■ Records for this exercise:

* * * * * * * * *

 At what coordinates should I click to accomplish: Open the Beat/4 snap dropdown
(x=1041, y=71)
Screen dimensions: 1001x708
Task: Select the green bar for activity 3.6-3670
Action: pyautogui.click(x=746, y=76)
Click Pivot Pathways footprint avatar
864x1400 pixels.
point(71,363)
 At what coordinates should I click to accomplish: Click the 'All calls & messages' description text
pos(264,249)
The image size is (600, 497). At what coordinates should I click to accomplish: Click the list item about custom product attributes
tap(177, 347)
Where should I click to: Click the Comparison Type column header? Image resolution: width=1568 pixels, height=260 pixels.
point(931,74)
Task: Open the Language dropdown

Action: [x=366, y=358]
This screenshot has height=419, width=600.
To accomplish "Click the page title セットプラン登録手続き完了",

* * * * * * * * *

■ Work instruction: In full and without change, transcribe the data above.

■ Exercise solution:
 At what coordinates should I click to accomplish: Open the Beat/4 snap dropdown
(x=1041, y=71)
Screen dimensions: 1001x708
Task: Select the green bar for activity 3.6-3670
Action: pyautogui.click(x=746, y=76)
Click Pivot Pathways footprint avatar
864x1400 pixels.
point(71,363)
 At what coordinates should I click to accomplish: Click the 'All calls & messages' description text
pos(264,249)
The image size is (600, 497). At what coordinates should I click to accomplish: Click the list item about custom product attributes
tap(177, 347)
Where should I click to: Click the Comparison Type column header? Image resolution: width=1568 pixels, height=260 pixels.
point(931,74)
Task: Open the Language dropdown

Action: [x=366, y=358]
This screenshot has height=419, width=600.
To accomplish "Click the page title セットプラン登録手続き完了",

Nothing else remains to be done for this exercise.